Литмир - Электронная Библиотека

«Трое людей из Политбюро шутят, курят, беседуют». Долгонько шутят! «Как молод и жизнерадостен Ворошилов, человек в зеленоватой военной одежде, со слегка вздернутым носом…» Это вам не «каракулевая голова» никому неведомого Рапопорта. Это прикосновение к личности друга Сталина.

«Он молод, но он, как говорят о нем мужики, „спервоначалу сурьезен“. В нем имеется величавость и серьезность пролетария и т. д. и т. п.» Это вам не бред о юных бухгалтерах, мечтающих сохранить собственность своих хозяев. Отчетливо чувствуется плотность текста, объемность диалога, политический размах и некий международный оттенок при свободном обращении не с какими-то берманами, коганами, рапопортами, будасси и прочей пузатой сволочью, а с номенклатурой высшего разряда. Тут речь зашла о верхотуре, да не гулаговской — в сущности подчиненной, а о партийной верхотуре. Тут просматривается определенная степень свободы, необходимая для пропагандной достоверности, хотя и подпорченная подхалимством. Так об этих людях другие не писали и теперь не пишут. Тексты Эренбурга по простоте и естественности уступали толстовским. У Эренбурга больше газеты, больше публицистичности — эпоха вступала в период вырождения, страха и отчаяния.
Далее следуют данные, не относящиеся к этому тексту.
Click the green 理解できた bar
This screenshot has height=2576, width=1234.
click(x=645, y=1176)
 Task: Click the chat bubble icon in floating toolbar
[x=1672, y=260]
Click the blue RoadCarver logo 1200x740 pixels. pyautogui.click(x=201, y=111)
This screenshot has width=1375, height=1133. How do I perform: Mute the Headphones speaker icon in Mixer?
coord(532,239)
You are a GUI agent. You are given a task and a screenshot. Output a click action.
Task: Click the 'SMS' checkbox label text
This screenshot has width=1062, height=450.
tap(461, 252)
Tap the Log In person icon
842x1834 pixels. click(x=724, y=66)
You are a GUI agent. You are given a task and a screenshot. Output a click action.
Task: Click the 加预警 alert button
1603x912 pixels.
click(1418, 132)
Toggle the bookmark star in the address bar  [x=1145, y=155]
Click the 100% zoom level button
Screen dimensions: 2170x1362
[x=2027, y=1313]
В главе «Имени Сталина» явственно ощущается крепкая рука — в деталях, попытке очеловечить эпизод, найти соответствующую почтительно-дружескую интонацию. Сдобным «Хлебом» тянет, заредактированным, полуофициальным, но все-таки «Хлебом», а не ерундовой корреспондентской «прозой» или производственными очеркишками какого-нибудь Гехта.

И захочешь отнять, а не отнимешь

«Часовой в малиново-васильковой фуражке мерно ходит по серому бетону шлюза…» Улавливаете разницу с прежде прочитанными впечатлениями? Не малиново-голубая фуражка, а малиново-васильковая! Нет, тут определенно аристократическая рука или сама создавала, или прочищала кем-то набросанное, стараясь ему, набросанному, придать удобоваримый лирический облик.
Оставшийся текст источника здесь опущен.